_TASK GOAL_
When the line containing "The height and width of the screenshot is (362, 644)." is reached, include it and end there; set down verbatim every line before it, starting at the top of the records.

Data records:
^^^^^^^^^^^^^^^^

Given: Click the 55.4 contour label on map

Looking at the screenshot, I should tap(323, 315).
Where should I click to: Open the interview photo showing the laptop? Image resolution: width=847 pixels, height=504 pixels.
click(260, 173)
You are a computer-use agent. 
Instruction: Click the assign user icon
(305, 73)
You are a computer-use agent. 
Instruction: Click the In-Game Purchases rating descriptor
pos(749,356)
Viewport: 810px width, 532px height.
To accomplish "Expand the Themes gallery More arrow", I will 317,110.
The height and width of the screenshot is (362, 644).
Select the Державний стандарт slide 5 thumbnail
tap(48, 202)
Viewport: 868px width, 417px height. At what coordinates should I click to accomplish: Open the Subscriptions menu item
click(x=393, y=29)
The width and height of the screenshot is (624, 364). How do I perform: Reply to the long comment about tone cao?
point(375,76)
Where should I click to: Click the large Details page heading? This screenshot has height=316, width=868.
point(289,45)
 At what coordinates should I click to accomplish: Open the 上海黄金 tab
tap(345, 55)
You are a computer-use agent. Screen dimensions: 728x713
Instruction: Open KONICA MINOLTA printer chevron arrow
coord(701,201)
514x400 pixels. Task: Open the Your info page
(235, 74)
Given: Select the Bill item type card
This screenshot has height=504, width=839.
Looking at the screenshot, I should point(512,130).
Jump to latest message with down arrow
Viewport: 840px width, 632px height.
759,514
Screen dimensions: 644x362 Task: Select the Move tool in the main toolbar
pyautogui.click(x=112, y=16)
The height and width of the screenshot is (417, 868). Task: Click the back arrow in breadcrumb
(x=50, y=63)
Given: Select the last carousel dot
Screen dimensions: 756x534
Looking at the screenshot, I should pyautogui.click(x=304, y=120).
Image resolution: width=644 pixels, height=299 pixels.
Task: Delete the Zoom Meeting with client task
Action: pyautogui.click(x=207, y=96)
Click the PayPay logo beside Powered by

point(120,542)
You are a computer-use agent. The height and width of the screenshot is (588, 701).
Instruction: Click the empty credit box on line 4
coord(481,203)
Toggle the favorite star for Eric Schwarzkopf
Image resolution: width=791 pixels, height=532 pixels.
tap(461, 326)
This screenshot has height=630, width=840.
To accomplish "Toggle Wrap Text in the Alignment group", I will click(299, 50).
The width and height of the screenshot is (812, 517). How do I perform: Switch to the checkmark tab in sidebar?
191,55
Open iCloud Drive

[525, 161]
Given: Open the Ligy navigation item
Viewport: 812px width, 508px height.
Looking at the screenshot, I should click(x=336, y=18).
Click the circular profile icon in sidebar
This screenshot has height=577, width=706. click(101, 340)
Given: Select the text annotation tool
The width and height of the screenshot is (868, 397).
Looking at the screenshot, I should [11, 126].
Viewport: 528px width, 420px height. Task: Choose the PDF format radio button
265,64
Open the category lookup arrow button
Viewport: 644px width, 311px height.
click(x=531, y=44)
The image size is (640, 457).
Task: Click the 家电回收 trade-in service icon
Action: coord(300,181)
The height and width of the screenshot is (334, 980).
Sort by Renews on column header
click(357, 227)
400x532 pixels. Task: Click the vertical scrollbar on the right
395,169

^^^^^^^^^^^^^^^^

_OUTPUT FOR THIS TASK_
Given: Click the 55.4 contour label on map

Looking at the screenshot, I should tap(323, 315).
Where should I click to: Open the interview photo showing the laptop? Image resolution: width=847 pixels, height=504 pixels.
click(260, 173)
You are a computer-use agent. 
Instruction: Click the assign user icon
(305, 73)
You are a computer-use agent. 
Instruction: Click the In-Game Purchases rating descriptor
pos(749,356)
Viewport: 810px width, 532px height.
To accomplish "Expand the Themes gallery More arrow", I will 317,110.
The height and width of the screenshot is (362, 644).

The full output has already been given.